Ali Khalil Yahoo News 18 Jan 10;

ABU DHABI (AFP) – World leaders raised a fresh alarm on global warming Monday, urging international action to increase use of clean energy at a four-day forum that opened in the oil-rich emirate of Abu Dhabi.

"If we don?t act now, our coral reefs and rainforests will die, desert countries will become unbearably hot and low lying countries like the Maldives, will slip beneath the rising seas," said the president of the Maldives, Mohammed Nasheed.

"Tackling climate change is not like dealing with other global issues, such as trade or disarmament. We do not have the luxury of time to meet, year after year, in endless negotiations," the leader of the low-lying Indian Ocean nation told participants at the World Future Energy Summit.

Nasheed was referring to the Copenhagen climate talks last month, which ended with a non-binding agreement to reduce rises in global temperatures, seen as a lukewarm commitment to save the planet.

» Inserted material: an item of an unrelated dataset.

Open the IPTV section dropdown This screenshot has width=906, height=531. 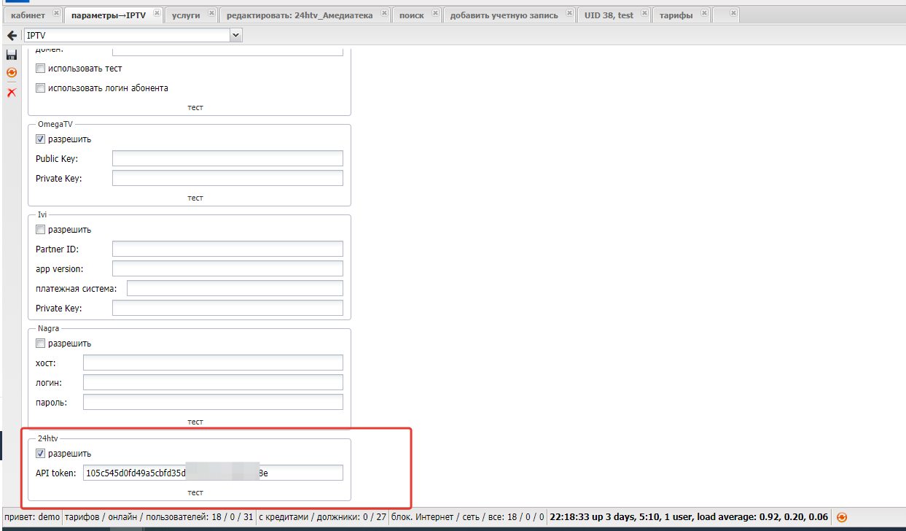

"The Copenhagen Accord, in its current form, will not prevent catastrophic climate change. Our challenge this year, and next, is therefore to strengthen the accord so it becomes a blueprint for planet-saving action," Nasheed said.

Turkish Prime Minister Recep Tayyip Erdogan echoed the warnings of global warming, stressing the gravity of the challenge.

"Mitigating global carbon emission is one of the important hurdles ahead of us," he said addressing the opening session of the forum.

He highlighted the measures taken by Turkey to reduce dependency on fossil energy, saying that renewable sources represent 20 percent of the country's generated power, and that Ankara aims to increase this share to 30 percent by 2023.

He also said Turkey wants to contribute to Europe's security of energy resources through transporting gas, which is a cleaner source of energy than coal and oil.

"Our country aims... to contribute to Europe's energy security," he said, pointing to the Nabucco gas pipeline agreement, signed in July between Turkey and four EU states, which is aimed at reducing Europe's gas dependence on Russia.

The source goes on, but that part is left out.